== Task prompt ==
Copy the lines below without changes, from the line with "Given: Click the" to the line with "Looking at the", both included. Leave out the pictures.

== Recorded data ==

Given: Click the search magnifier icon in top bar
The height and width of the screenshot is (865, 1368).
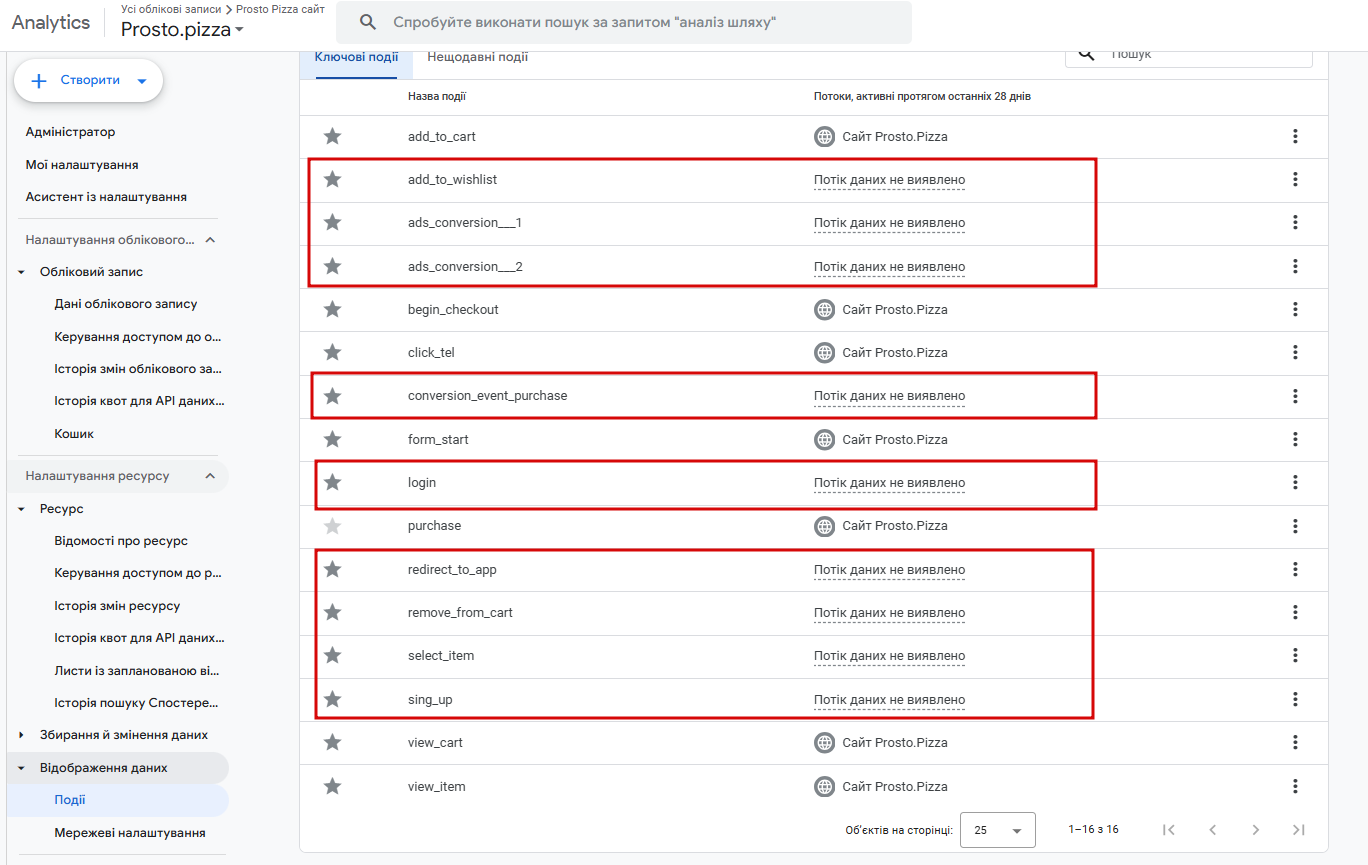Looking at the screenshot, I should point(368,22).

* * *

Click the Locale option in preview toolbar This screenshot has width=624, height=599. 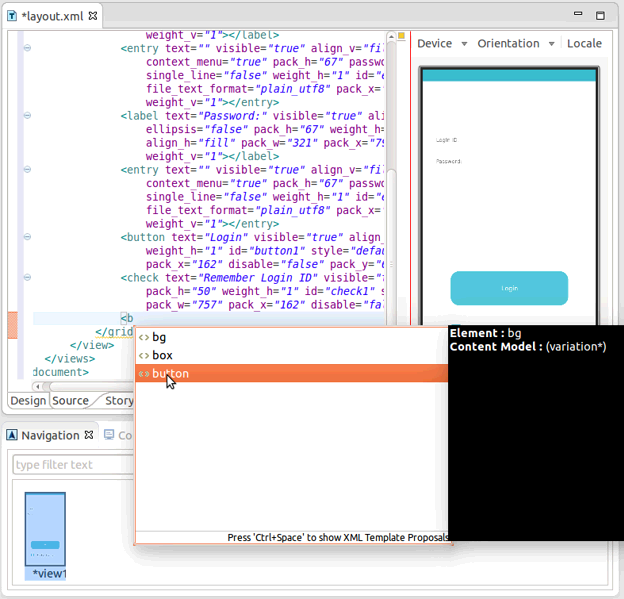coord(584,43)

...

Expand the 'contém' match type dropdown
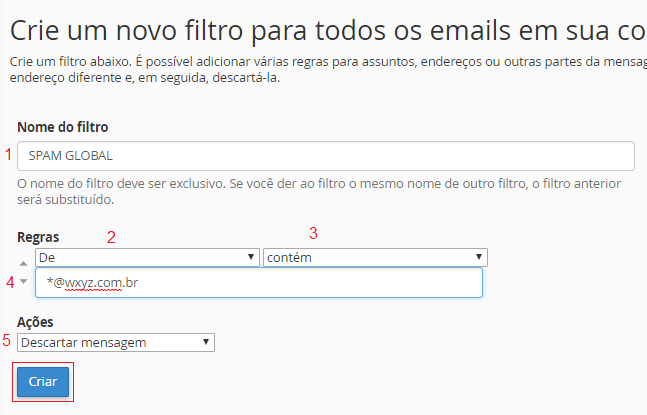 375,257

== The solution ==
Given: Click the search magnifier icon in top bar
The height and width of the screenshot is (865, 1368).
Looking at the screenshot, I should point(368,22).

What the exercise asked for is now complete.